Would you please write out every record exactly?

--- Data extract ---
------------------------------------

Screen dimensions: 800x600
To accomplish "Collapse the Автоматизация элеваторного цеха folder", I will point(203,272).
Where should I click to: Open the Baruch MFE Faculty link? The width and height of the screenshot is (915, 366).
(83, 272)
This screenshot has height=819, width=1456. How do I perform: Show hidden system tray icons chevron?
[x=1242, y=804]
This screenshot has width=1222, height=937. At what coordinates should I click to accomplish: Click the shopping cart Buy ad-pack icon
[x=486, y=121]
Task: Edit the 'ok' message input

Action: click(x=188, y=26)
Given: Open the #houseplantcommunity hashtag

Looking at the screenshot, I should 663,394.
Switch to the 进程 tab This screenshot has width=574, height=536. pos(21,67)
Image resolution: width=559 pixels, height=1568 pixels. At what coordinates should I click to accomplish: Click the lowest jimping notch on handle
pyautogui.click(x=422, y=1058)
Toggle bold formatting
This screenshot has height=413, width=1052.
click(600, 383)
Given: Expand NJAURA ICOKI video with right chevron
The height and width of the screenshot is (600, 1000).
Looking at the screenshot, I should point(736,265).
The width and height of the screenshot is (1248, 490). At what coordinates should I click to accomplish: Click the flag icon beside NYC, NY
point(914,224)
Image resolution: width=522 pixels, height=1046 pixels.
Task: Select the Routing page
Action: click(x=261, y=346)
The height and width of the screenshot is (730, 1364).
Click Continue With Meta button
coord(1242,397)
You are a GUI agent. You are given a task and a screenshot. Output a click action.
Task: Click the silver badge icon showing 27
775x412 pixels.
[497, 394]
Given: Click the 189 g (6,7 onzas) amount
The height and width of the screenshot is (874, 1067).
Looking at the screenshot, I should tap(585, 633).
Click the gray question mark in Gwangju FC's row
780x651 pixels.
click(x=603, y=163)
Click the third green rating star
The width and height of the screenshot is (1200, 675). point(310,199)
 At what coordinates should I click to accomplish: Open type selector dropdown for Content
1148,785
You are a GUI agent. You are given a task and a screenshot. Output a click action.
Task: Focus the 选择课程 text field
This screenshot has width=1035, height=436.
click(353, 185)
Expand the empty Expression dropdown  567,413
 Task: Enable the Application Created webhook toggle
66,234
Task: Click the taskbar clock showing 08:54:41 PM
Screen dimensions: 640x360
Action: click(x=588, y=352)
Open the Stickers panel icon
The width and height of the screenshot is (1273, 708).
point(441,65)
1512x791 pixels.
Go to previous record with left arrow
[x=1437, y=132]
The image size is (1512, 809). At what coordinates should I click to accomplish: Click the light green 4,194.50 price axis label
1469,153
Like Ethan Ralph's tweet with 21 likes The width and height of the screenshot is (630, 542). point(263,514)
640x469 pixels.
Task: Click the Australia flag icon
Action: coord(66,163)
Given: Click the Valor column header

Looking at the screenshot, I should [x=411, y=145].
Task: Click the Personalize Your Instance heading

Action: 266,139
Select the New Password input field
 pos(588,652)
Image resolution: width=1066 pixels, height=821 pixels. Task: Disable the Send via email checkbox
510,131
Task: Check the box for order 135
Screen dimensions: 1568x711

------------------------------------

--- Task result ---
Screen dimensions: 800x600
To accomplish "Collapse the Автоматизация элеваторного цеха folder", I will point(203,272).
Where should I click to: Open the Baruch MFE Faculty link? The width and height of the screenshot is (915, 366).
(83, 272)
This screenshot has height=819, width=1456. How do I perform: Show hidden system tray icons chevron?
[x=1242, y=804]
This screenshot has width=1222, height=937. At what coordinates should I click to accomplish: Click the shopping cart Buy ad-pack icon
[x=486, y=121]
Task: Edit the 'ok' message input

Action: click(x=188, y=26)
Given: Open the #houseplantcommunity hashtag

Looking at the screenshot, I should 663,394.
Switch to the 进程 tab This screenshot has width=574, height=536. pos(21,67)
Image resolution: width=559 pixels, height=1568 pixels. At what coordinates should I click to accomplish: Click the lowest jimping notch on handle
pyautogui.click(x=422, y=1058)
Toggle bold formatting
This screenshot has height=413, width=1052.
click(600, 383)
Given: Expand NJAURA ICOKI video with right chevron
The height and width of the screenshot is (600, 1000).
Looking at the screenshot, I should point(736,265).
The width and height of the screenshot is (1248, 490). At what coordinates should I click to accomplish: Click the flag icon beside NYC, NY
point(914,224)
Image resolution: width=522 pixels, height=1046 pixels.
Task: Select the Routing page
Action: click(x=261, y=346)
The height and width of the screenshot is (730, 1364).
Click Continue With Meta button
coord(1242,397)
You are a GUI agent. You are given a task and a screenshot. Output a click action.
Task: Click the silver badge icon showing 27
775x412 pixels.
[497, 394]
Given: Click the 189 g (6,7 onzas) amount
The height and width of the screenshot is (874, 1067).
Looking at the screenshot, I should tap(585, 633).
Click the gray question mark in Gwangju FC's row
780x651 pixels.
click(x=603, y=163)
Click the third green rating star
The width and height of the screenshot is (1200, 675). point(310,199)
 At what coordinates should I click to accomplish: Open type selector dropdown for Content
1148,785
You are a GUI agent. You are given a task and a screenshot. Output a click action.
Task: Focus the 选择课程 text field
This screenshot has width=1035, height=436.
click(353, 185)
Expand the empty Expression dropdown  567,413
 Task: Enable the Application Created webhook toggle
66,234
Task: Click the taskbar clock showing 08:54:41 PM
Screen dimensions: 640x360
Action: click(x=588, y=352)
Open the Stickers panel icon
The width and height of the screenshot is (1273, 708).
point(441,65)
1512x791 pixels.
Go to previous record with left arrow
[x=1437, y=132]
The image size is (1512, 809). At what coordinates should I click to accomplish: Click the light green 4,194.50 price axis label
1469,153
Like Ethan Ralph's tweet with 21 likes The width and height of the screenshot is (630, 542). point(263,514)
640x469 pixels.
Task: Click the Australia flag icon
Action: coord(66,163)
Given: Click the Valor column header

Looking at the screenshot, I should [x=411, y=145].
Task: Click the Personalize Your Instance heading

Action: 266,139
Select the New Password input field
 pos(588,652)
Image resolution: width=1066 pixels, height=821 pixels. Task: Disable the Send via email checkbox
510,131
Task: Check the box for order 135
Screen dimensions: 1568x711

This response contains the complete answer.